The auto safety agency known as NHTSA said in an order issued late on Friday that Transdev’s use of its EZ10 Generation II driverless shuttle in the Babcock Ranch community in southwest Florida was “unlawful and in violation of the company’s temporary importation authorization.”
“Innovation must not come at the risk of public safety,” said Deputy NHTSA Administrator Heidi King in a statement. “Using a non-compliant test vehicle to transport children is irresponsible, inappropriate, and in direct violation of the terms of Transdev’s approved test project.”
In March, NHTSA granted Transdev permission to temporarily import the driverless shuttle for testing and demonstration purposes, but not as a school bus.
The agency said the company had agreed to halt the tests.
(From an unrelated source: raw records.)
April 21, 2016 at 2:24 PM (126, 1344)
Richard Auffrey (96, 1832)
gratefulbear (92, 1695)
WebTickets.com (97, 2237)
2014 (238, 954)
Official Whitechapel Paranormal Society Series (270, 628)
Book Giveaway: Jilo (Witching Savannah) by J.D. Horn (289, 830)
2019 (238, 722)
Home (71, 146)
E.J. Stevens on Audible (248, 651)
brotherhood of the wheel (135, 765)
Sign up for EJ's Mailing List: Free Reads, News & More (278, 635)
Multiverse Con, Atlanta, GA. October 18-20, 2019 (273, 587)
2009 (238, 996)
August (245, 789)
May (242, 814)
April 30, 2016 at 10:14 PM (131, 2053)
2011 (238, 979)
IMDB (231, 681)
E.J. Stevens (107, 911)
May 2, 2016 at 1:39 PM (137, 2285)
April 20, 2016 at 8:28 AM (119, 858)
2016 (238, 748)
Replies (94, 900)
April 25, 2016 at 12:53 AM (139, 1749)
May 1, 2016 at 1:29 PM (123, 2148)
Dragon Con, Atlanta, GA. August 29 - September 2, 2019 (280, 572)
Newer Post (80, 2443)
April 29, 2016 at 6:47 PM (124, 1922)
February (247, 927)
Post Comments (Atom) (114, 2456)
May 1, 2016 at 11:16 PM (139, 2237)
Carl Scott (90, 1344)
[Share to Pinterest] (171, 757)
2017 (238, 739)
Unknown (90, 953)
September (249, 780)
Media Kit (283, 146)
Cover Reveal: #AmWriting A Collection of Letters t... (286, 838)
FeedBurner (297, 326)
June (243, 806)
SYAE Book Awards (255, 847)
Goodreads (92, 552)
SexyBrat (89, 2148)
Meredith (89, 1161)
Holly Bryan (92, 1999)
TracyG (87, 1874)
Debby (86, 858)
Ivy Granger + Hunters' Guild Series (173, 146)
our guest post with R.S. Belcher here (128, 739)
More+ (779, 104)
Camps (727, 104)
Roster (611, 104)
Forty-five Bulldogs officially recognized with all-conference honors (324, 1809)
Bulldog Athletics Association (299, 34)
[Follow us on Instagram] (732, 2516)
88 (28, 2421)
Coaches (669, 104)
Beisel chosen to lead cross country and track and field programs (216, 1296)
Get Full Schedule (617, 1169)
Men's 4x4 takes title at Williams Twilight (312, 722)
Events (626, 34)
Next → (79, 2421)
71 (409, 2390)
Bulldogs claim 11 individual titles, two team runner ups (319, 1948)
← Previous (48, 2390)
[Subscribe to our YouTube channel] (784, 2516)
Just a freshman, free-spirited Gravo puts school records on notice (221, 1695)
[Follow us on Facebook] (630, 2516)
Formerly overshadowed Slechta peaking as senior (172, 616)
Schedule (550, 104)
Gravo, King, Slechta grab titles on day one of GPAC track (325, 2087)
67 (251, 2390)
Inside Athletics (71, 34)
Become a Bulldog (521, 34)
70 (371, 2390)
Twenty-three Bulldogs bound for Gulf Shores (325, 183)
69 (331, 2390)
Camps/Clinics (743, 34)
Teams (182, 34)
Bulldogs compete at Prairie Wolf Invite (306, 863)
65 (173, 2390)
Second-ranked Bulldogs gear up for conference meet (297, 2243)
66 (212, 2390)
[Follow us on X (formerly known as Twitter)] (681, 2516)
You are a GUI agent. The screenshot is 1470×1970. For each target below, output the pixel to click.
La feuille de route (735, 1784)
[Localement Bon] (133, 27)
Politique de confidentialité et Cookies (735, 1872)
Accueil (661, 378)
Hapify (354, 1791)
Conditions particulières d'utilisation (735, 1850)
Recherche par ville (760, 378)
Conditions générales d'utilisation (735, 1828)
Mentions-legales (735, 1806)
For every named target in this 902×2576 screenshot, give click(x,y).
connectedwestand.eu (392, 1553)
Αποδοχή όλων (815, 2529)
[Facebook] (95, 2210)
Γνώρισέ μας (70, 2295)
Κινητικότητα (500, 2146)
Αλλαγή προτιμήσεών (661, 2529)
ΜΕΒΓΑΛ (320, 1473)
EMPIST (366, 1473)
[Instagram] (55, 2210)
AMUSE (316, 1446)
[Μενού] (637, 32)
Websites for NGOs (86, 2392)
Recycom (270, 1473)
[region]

A spokeswoman for Transdev did not respond to several requests for comment on Monday.
Transdev North America is a unit of Transdev, which is controlled by France state-owned investment fund Caisse des Dépôts et Consignations.
The company in August issued a news release saying it would “operate school shuttle service starting this fall with an autonomous vehicle, the first in the world.”
Transdev said the 12-person shuttle bus would operate from a designated pick-up area with a safety attendant on board, would travel at a top speed of 8 miles per hour (13 kph), with the potential to reach speeds of 30 mph (48 kph) once additional infrastructure was completed.
There are numerous low-speed self-driving shuttles being tested in cities around the United States with many others planned.
NHTSA previously said it was moving ahead with plans to revise safety rules that bar fully self-driving cars from the roads without equipment such as steering wheels, pedals and mirrors as the agency works to advance driverless vehicles. The agency has said it opposes proposals to require “pre-approving” self-driving technologies before they are tested.
NHTSA told Transdev that failure to take appropriate action could result in fines, the voiding of the temporary importation authorization or the exportation of the vehicle.
Earlier this month, French utility Veolia (VIE.PA) agreed to sell its 30 percent stake in Transdev to Germany’s Rethmann Group.